Ralph E. Smith, Esq., for the respondent.

OPINION.

SMITH: This is a proceeding for the redetermination of deficiencies of $93,353.10 and $106,111.80 in income tax for the years 1927 and 1928, respectively.

The question in issue is whether profit which was derived by a member of an affiliated group from the sale of stock of another member of the group, where the stock in question was acquired in the form of stock dividends and the sale did not break the affiliation, is taxable.

The facts are contained in a signed stipulation of the parties. They may be briefly summarized as follows: The Security Trust & Savings Bank (hereinafter sometimes referred to as the bank) is a California corporation, organized in 1889. The petitioner, Security Co., is a securities affiliate of the bank. It is a California corporation, incorporated December 18, 1922, with its principal place of business at Los Angeles. It was incorporated "for the purpose of engaging in certain undertakings which are closely connected with and incidental to, but not technically within, the field of banking activities." It was affiliated throughout the years 1927 and 1928 with the bank and with. the bank filed consolidated returns for those years, and tax liability has been computed by the respondent upon a consolidated basis.
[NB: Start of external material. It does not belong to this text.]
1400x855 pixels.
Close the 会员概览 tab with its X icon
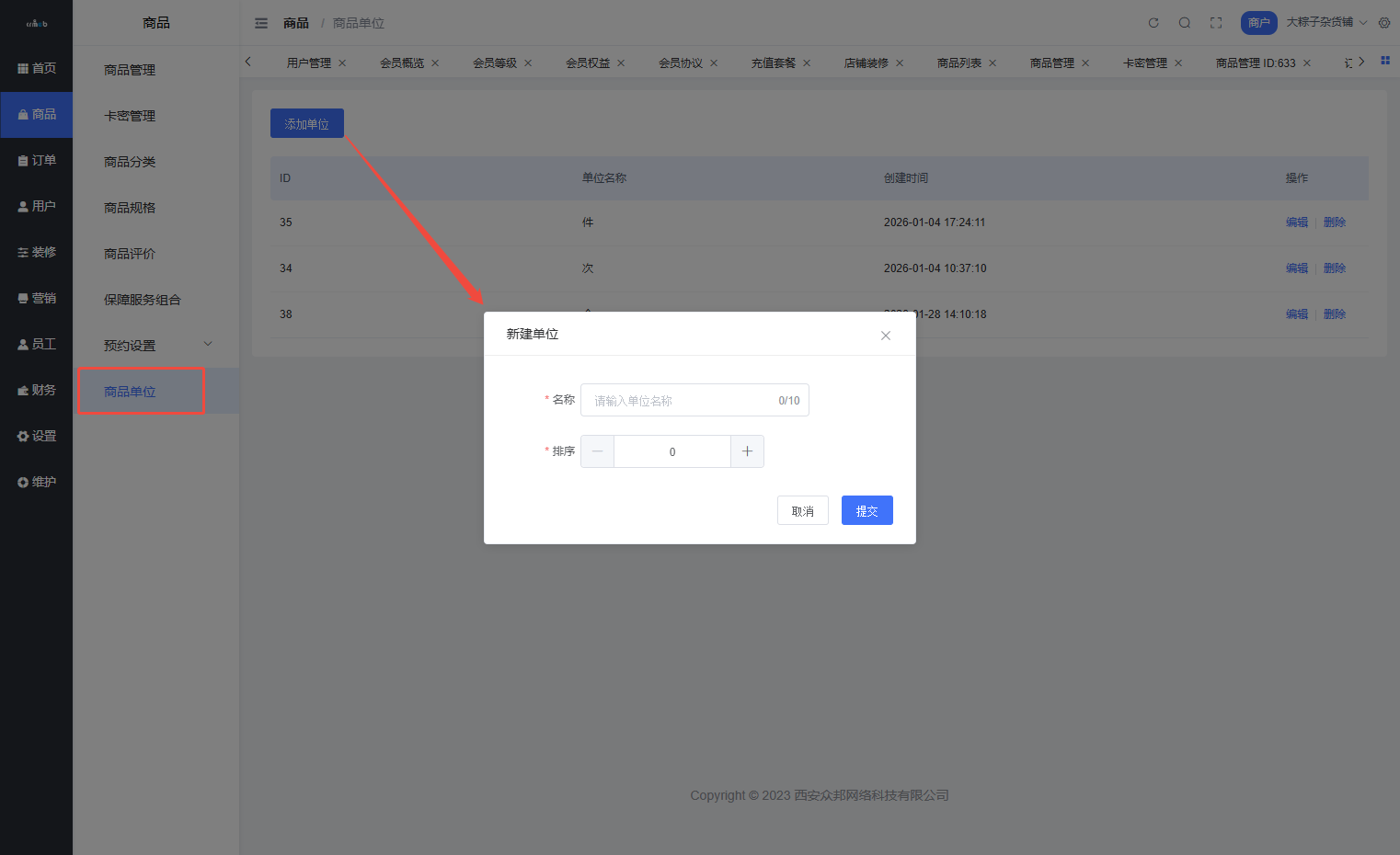435,63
The entire outstanding capital stock of the petitioner has at all times been held by trustees for the benefit of the stockholders of the bank, and throughout the years 1927 and 1928 each outstanding certificate representing a share or shares of the capital stock of the bank was endorsed as follows:

Under the terms of a certain Trust Agreement dated July 1, 1922, between the Security Trust & Savings Bank, party of the first part, and J. F. Sartori and others as Trustees, party of the second part, and William H. Allen, Jr., and others as stockholders of the said bank, parties of the third part, the registered holder of the share or shares of stock of the Security Trust & Savings Bank represented by this certificate of stock is the owner of a beneficial interest in the capital stock of the Security Company, a corporation organized pursuant to said agreement, from time to time held by the Trustees under said agreement rateably with all other stockholders of the said bank who have a beneficial interest in the capital stock of the said Security Company; the said beneficial interest is transferable only by the transfer on the books of the said bank of the shares of stock represented by the within certificate of stock, and any transfer of said stock carries with it a proportionate beneficial interest in the stock of the Security Company.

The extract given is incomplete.